* [Problems to solve]
#1 Decide whether each statement below agrees with the passage on flipped-classroom workshops, answering yes or no and quoting the deciding words of the passage. (a) Many workshop attendees intended to record their lectures with the library's audio-visual equipment. (b) According to post-workshop assessment, an hour-long technology training workshop does not give faculty the skills they need to flip their classrooms. (c) E-Learning Technologies Unit members worked with a faculty member to flip a classroom.
#2 From the passage on flipped-classroom workshops below, quote the text between "These improvements to" and "flip a classroom.", inclusive.

* [Passage to read]
Segment Open
These improvements to the workshop were fueled by direct faculty requests for more than just an introduction to flipped classrooms and a “how-to” instruction session on using the library’s video recording hardware and software. E-Learning Technologies Unit members gained crucial experience in working with a faculty member to flip a classroom that allowed for a better understanding of what, beyond technological know-how, is needed when teaching how to flip a classroom.
Evaluation and Outcomes
Faculty traditionally request and attend workshops hosted by the E-Learning Technologies Unit that will give them a solid foundation in using new technologies in ways that enhance pedagogy. Whereas workshops about incorporating social media into courses, effective use of the cloud, or an examination of new apps that enhance teaching and learning require specific technology training, according to post-workshop assessment, this style of hour-long technology training workshop falls short of providing faculty with the requisite skills needed to flip their classrooms. The art of doing a flipped classroom requires more than technology skills. Since teaching in a flipped classroom style most often requires a complete reconsideration of lecture material, course assignments, and potentially even learning outcomes, faculty need assistance with planning a flipped classroom, creating a scalable plan of action, and input from trusted colleagues who are willing to share their experiences. By considering faculty interest in flipping their classrooms as well as their feedback about initial workshops not providing the information they needed in order to attempt a flipped classroom on their own, the E-Learning Technologies Unit was able to redesign a workshop that provides faculty with the critical elements of training that they need.
Similar steps may be taken by members of other institutions working in support roles for faculty interested in flipping their classrooms. The key is in assessing the nature of the help that faculty will require and moving to meet that need with effective instruction. While it is natural to pattern a workshop off of previously successful plans, when planning to conduct a workshop for faculty about an entirely new teaching style, as is the case with flipped classrooms, it is imperative to gain an understanding of the subject matter, the lesson plans and goals, the related in-class activities, and the specific teaching style of the faculty member who will be flipping the classroom.
Analysis, Discussion, Lessons Learned
The critical misunderstanding the E-Learning Technologies Unit had was in believing that faculty would require more technological instruction on how to use the cameras and video editing software than perhaps they actually needed. Many faculty workshop attendees reported that they felt comfortable recording their lectures in their own offices with their desktop computers and never actually intended to use the library’s audio-visual equipment. To flip a classroom, faculty needed assistance planning and timing the flip, a production plan tailored to specific subject matter, and the support and encouragement of their faculty peers who were veteran classroom flippers. A factor the E-Learning Technologies Unit did not fully consider during the planning of the initial flipped classroom workshops is the necessity of working with a faculty member from start to finish to really know how to flip and therefore be able to offer adequate advice to other faculty interesting in flipping their classes. Since flipping a classroom is such an involved process from design to implementation, a workshop on the subject requires much more knowledge and experience from unit members than does a more traditional technology skill workshop. Corollary to this is that this project emphasized the role of assessment in delivering useful faculty workshops. Assessment is always central to library instruction advancement, but so too is asking the correct questions of faculty to determine, in this case, the causal link between not offering the type of instruction faculty members needed and faculty not feeling empowered to teach with a flipped classroom model.
Segment Closed
* [Provided data]
Segment Open
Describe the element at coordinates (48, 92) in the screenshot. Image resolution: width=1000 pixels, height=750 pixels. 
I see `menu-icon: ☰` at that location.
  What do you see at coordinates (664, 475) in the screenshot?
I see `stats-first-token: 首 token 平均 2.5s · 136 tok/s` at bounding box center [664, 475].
Segment Closed
* [Responses by item number]
#1
(a) No: "never actually intended to use the library’s audio-visual equipment"
(b) Yes: "according to post-workshop assessment, this style of hour-long technology training workshop falls short of providing faculty with the requisite skills needed to flip their classrooms"
(c) Yes: "E-Learning Technologies Unit members gained crucial experience in working with a faculty member to flip a classroom"

#2
These improvements to the workshop were fueled by direct faculty requests for more than just an introduction to flipped classrooms and a “how-to” instruction session on using the library’s video recording hardware and software. E-Learning Technologies Unit members gained crucial experience in working with a faculty member to flip a classroom that allowed for a better understanding of what, beyond technological know-how, is needed when teaching how to flip a classroom.